Ohio Gov. John Kasich, on the other hand, zeroed in on exactly what he felt was one of the biggest specific troubling issue facing the future of the Internet.
“Encryption is a major problem,” he said.
Although Kasich distanced himself from Trump’s proposal on “closing up the Internet,” he immediately and repeatedly targeted encryption technology as one of the biggest problems facing America’s war on terror.
“There is a big problem. It’s called encryption. And the people in San Bernardino were communicating with people who the FBI had been watching.
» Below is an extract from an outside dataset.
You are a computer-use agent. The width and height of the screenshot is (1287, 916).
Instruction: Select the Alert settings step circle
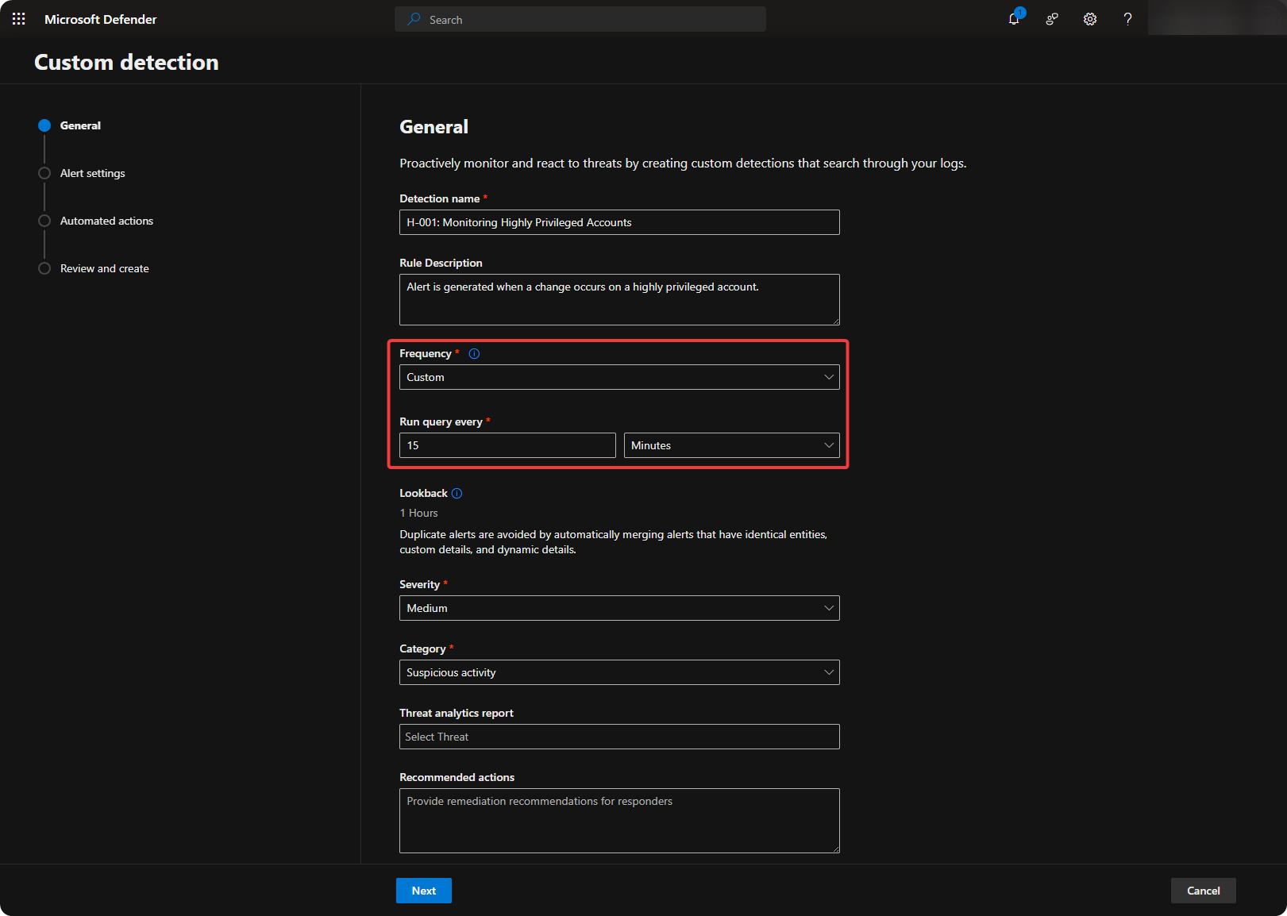coord(44,173)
But because their phone was encrypted, because the intelligence officials could not see who they were talking to, it was lost.
“We have to solve the encryption problem. It is not easy. A president of the United States, again, has to bring people together, have a position. We need to be able to penetrate these people when they are involved in these plots and these plans. And we have to give the local authorities the ability to penetrate to disrupt. That’s what we need to do. Encryption is a major problem, and Congress has got to deal with this and so does the president to keep us safe.”
Kasich’s statements line up with arguments from Sen. Dianne Feinstein (D-Calif.) who is currently working on a bill to “pierce” encryption with Sen. Richard Burr (R-N.C.).
Encryption technology encodes data so that only authorized parties can read it. That means that if you and a friend trade encrypted emails, no criminals, governments, or corporations can read them without your permission. Encryption is used so commonly to protect e-commerce and Internet traffic of all types that it’s virtually guaranteed that you’ve encountered it today. Encryption is also used by criminals and spies and terrorists to protect their data and communications.
Former New York Gov. George Pataki said “we need is a backdoor” into encryption, referring to an intentional weakness in encryption technology that allows law enforcement to access the data.
Sen. Lindsey Graham (R-S.C.) agreed: “The bottom line is, we’re at war. They’re trying to come here to kill us all and it’s up to the government to protect you within constitutional means. Any system that would allow a terrorist to communicate with somebody in our country, and we can’t find out what they’re saying, is stupid.”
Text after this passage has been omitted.